A whole new world for Red Wings

BY foxsports • July 11, 2012

Since Ryan Suter and Zach Parise agreed to terms with the Minnesota Wild on Independence Day, the Detroit Red Wings have been reassessing what appears to be their limited options.

While the Wings take a long, hard look in the mirror before they begin to implement Plan B, C, D or even E, there's a theory being bandied about as to why the mighty Wings have not fared well in the free-agent market.

For years, Detroit has spent money like a drunken sailor on shore leave. Fans expect them to go out and acquire top talent by paying top dollar. 

Even non-hockey fans have heard of the Red Wings, simply because they're labeled the New York Yankees of the NHL.

Anytime a player's agent could say that Detroit was in the mix for his client's services, the asking price jumped and became too rich for many teams. Whether the Wings were interested or not, they set the rate that other teams had to accept or, in most cases, decline.

Now that the league has spent the past several years firmly entrenched in a hard salary cap, the playing field has been leveled. Everybody has the same amount in the bank, and it depends on how a team chooses to divide its salary pool.

It's believed that Parise never had any intention of signing with Detroit. He wanted the Wings to make an offer so he could use it as leverage when he sat down with the teams he really was considering -- New Jersey and Minnesota.

Remember, the entire world knew that the Wings were far under the cap, had holes to fill on their roster and were more than willing to overpay for a player they really desired.

Whether you believe Detroit is a destination spot or not for today's players, the Wings still have the reputation as a solid organization that will always try to put their players in the best position to win. A contract offer from the Wings remains a substantial negotiating chip.

When the Wings made Parise an offer on July 1, they didn't hear back from him until July 4, when he informed them that they were out of the running.

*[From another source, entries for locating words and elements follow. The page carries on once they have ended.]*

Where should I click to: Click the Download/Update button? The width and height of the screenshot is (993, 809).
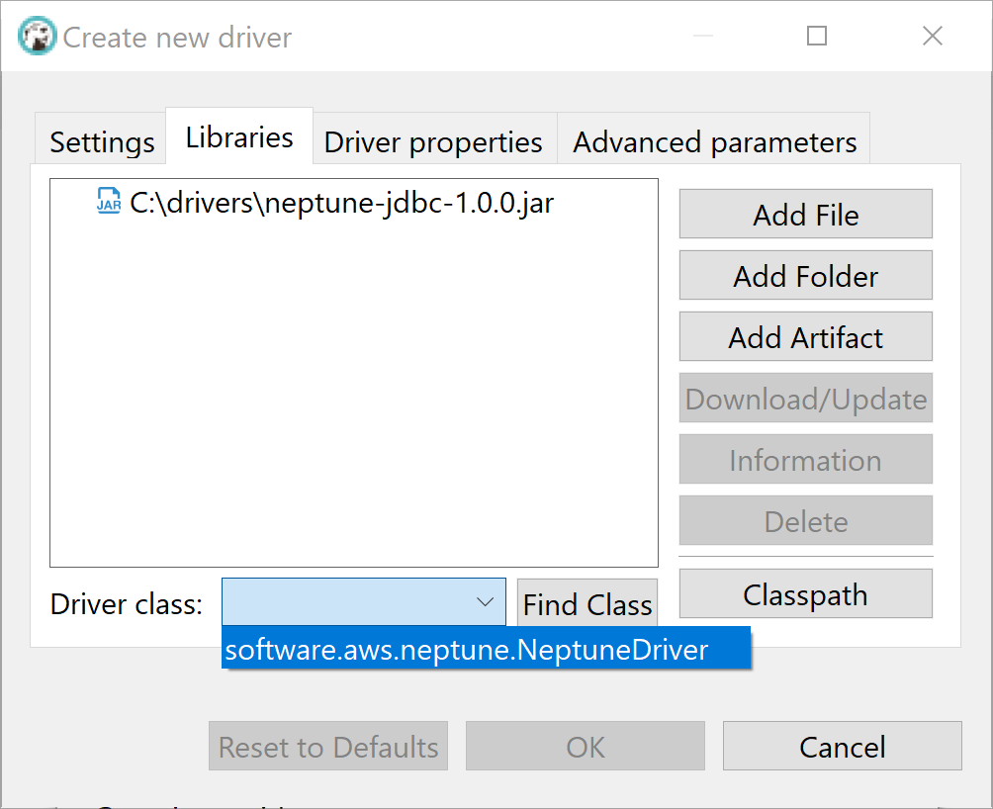(805, 399)
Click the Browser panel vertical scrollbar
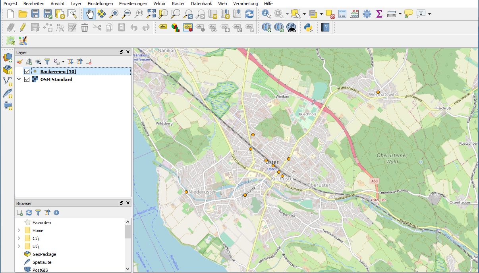This screenshot has height=273, width=479. tap(127, 232)
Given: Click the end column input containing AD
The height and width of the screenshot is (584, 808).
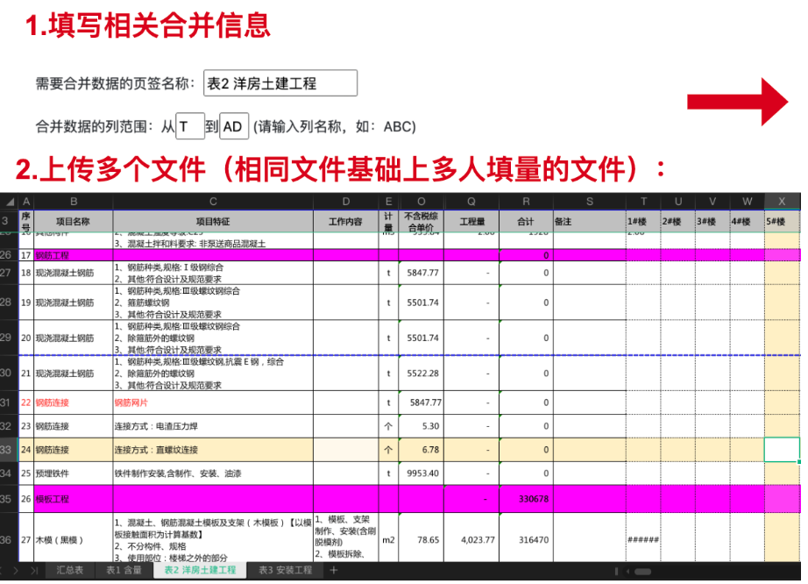Looking at the screenshot, I should 234,126.
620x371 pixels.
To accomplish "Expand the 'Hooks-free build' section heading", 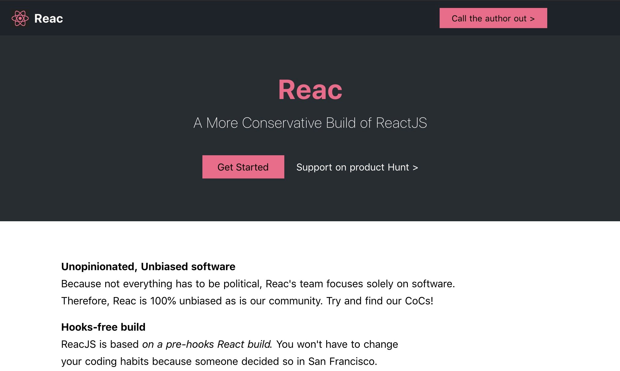I will (x=103, y=327).
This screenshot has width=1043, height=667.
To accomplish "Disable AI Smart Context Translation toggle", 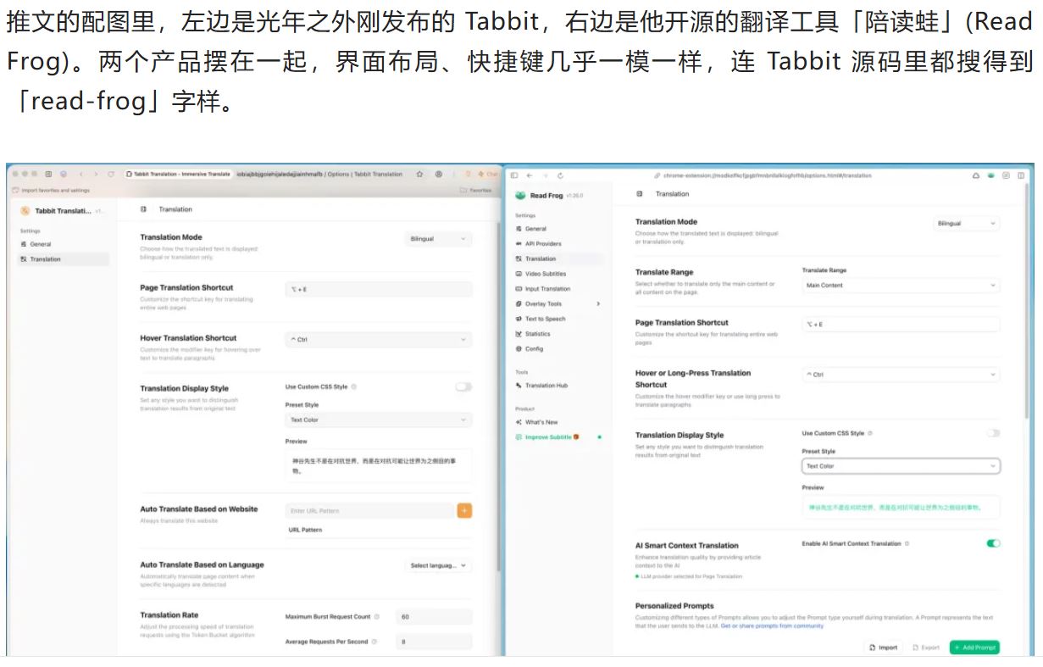I will [x=993, y=543].
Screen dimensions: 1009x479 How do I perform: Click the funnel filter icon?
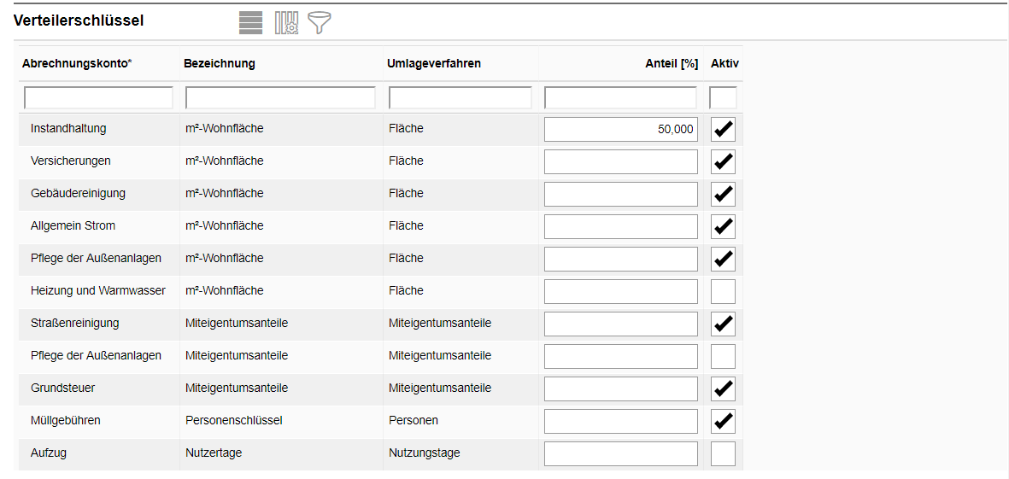(319, 23)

It's believed that Suter was really considering Detroit and wasn't just using the Wings to get the contract he was really seeking elsewhere.

Shane Doan, like Parise, could be using the Wings. Reports persist that Phoenix has the coin to keep him locked up in the desert and he doesn't want to leave Arizona.

You can't blame any player for manipulating the Wings. It's a business and the Red Wings have far more urgent issues to address than being upset that they were used, then tossed aside.

If there's a problem that even the astute Red Wings have no answer for, it's Father Time.

When Suter didn't sign, it threw the Wings a huge curve because they thought they had a great shot at him and really needed Suter to anchor their defense. Because the Wings thought they were on Suter's short list, they had to wait until he made a decision before they could address other major issues.

If Suter had signed here, the Wings' major offseason problem would have been tackled. Once Suter decided on Minnesota, the talent pool had pretty much dried up.

That's why the Wings have been relatively quiet. They have to figure out if they're willing pull the trigger on a trade, hold their nose and sign a free agent they're not thrilled about, or become younger, hoping they catch a break on one or two of their prospects. 

There's still plenty of time for the Red Wings to improve their roster. They will sign at least one veteran defenseman before the season begins, but that might be it. They could sit tight until the trade deadline and nab a star or two in a salary dump.

Anyway you look at it, the Red Wings are embarking into uncharted territory. They have money, but they will not spend it just to spend it.

They might hold onto their cash and go after next year's unrestricted free agents class, which could include, Shea Weber, Corey Perry and Ryan Getzlaf.

As the Rolling Stones sang "You can't always get what you want," but until last week, that had never been a problem for the Wings.

Now, it could become their rallying cry.